(Data shown Opens)

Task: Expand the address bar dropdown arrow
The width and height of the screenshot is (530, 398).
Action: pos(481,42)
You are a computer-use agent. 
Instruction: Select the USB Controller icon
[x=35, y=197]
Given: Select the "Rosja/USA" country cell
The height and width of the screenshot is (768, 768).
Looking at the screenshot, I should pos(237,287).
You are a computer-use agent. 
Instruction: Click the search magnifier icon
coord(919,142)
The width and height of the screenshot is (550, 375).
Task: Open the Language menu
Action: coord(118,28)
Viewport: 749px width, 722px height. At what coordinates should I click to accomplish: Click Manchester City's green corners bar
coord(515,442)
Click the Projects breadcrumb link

(Data shown Closes)

An unaltered transcription of all the data above is needed.

Task: Expand the address bar dropdown arrow
The width and height of the screenshot is (530, 398).
Action: pos(481,42)
You are a computer-use agent. 
Instruction: Select the USB Controller icon
[x=35, y=197]
Given: Select the "Rosja/USA" country cell
The height and width of the screenshot is (768, 768).
Looking at the screenshot, I should pos(237,287).
You are a computer-use agent. 
Instruction: Click the search magnifier icon
coord(919,142)
The width and height of the screenshot is (550, 375).
Task: Open the Language menu
Action: coord(118,28)
Viewport: 749px width, 722px height. At what coordinates should I click to accomplish: Click Manchester City's green corners bar
coord(515,442)
Click the Projects breadcrumb link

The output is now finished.